Asynt has supplied the Wilson Structural Chemistry Research Group at the University of Bath with a custom DrySyn heating block system.
The adapted DrySyn system, designed by Asynt in conjunction with the University of Bath, is being used to help simplify and accelerate development of crystallisation methodology to selectively control polymorph formation.
It is also hoped to generate multi-component crystals with favourable target physical properties such as optical effects, solubility and porosity.
Control of the solid form of crystalline materials is desirable in many industrial sectors including the pharmaceutical and agrichemical industries where the production of different polymorphs, co-crystals or salts are known to affect significantly the physical properties of target active ingredients.

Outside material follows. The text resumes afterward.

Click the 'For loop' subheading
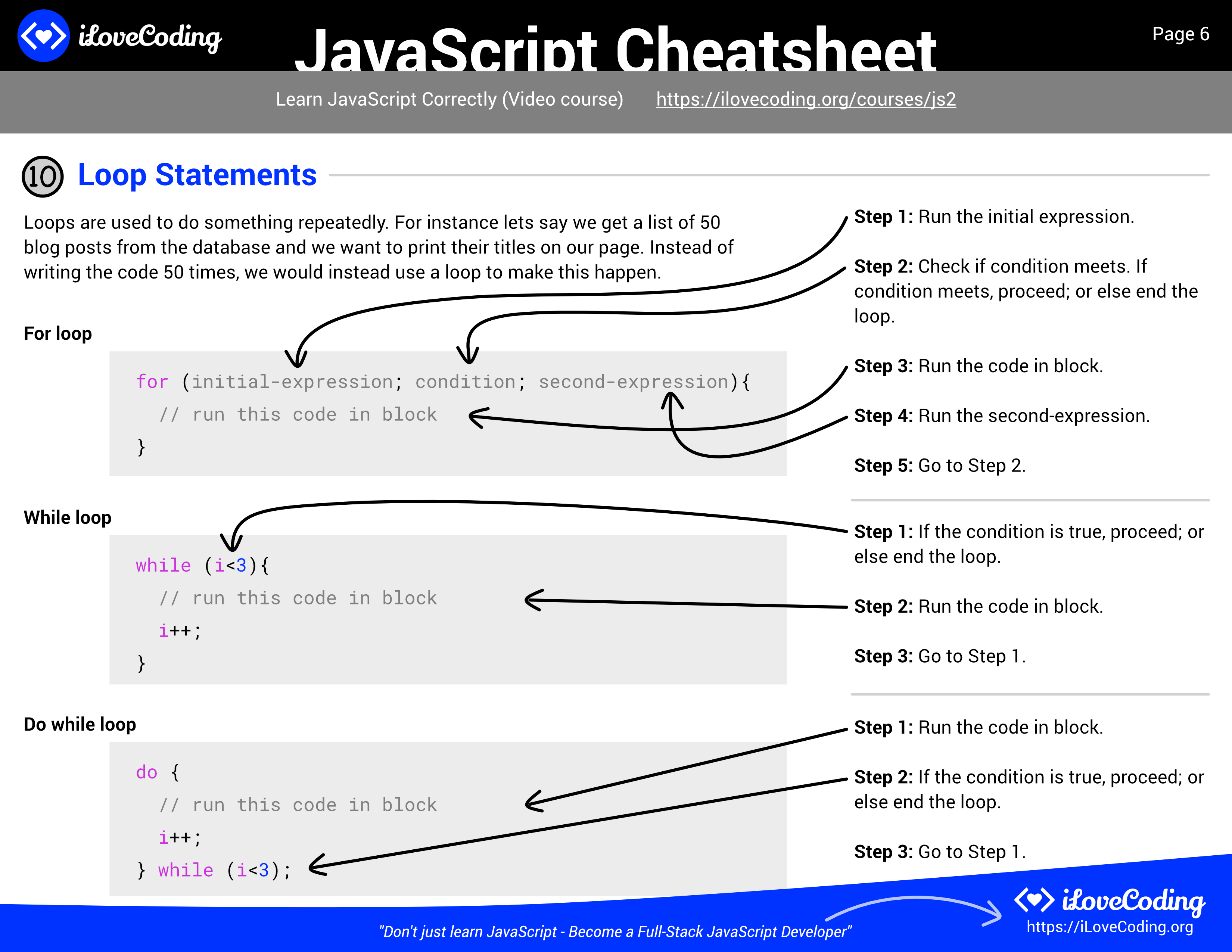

here are many factors known to affect crystal formation including choice of solvent or solvents, temperature of crystallisation and the presence of additives or additional component in the crystallisation process.
Dr Lynne Thomas - a research fellow at the University of Bath commented said: “Temperature fluctuations in particular are known both to induce crystallisation and potentially can act as a switch controlling which stable crystalline form is obtained.
“Careful temperature control of samples crystallising is therefore of critical importance in this field, as is a heavily parallel approach to allow systematic investigation of the effect of crystallisation conditions on solid form.
“The number of potential temperature and solvent combinations thus makes screening conditions through a parallel approach to temperature controlled crystallisation much more efficient, and in many cases essential.”
Dr Thomas added “In collaboration with Asynt, we have designed and installed custom heating blocks in our Crystallisation laboratory to optimise the temperature controlled space on each DrySyn heating block.
“The novel adapted DrySyn heating block, which enables precise control of 19 crystallisations in parallel, has proven its ability to increase the flexibility and speed of low to medium throughput crystallisation experiments.”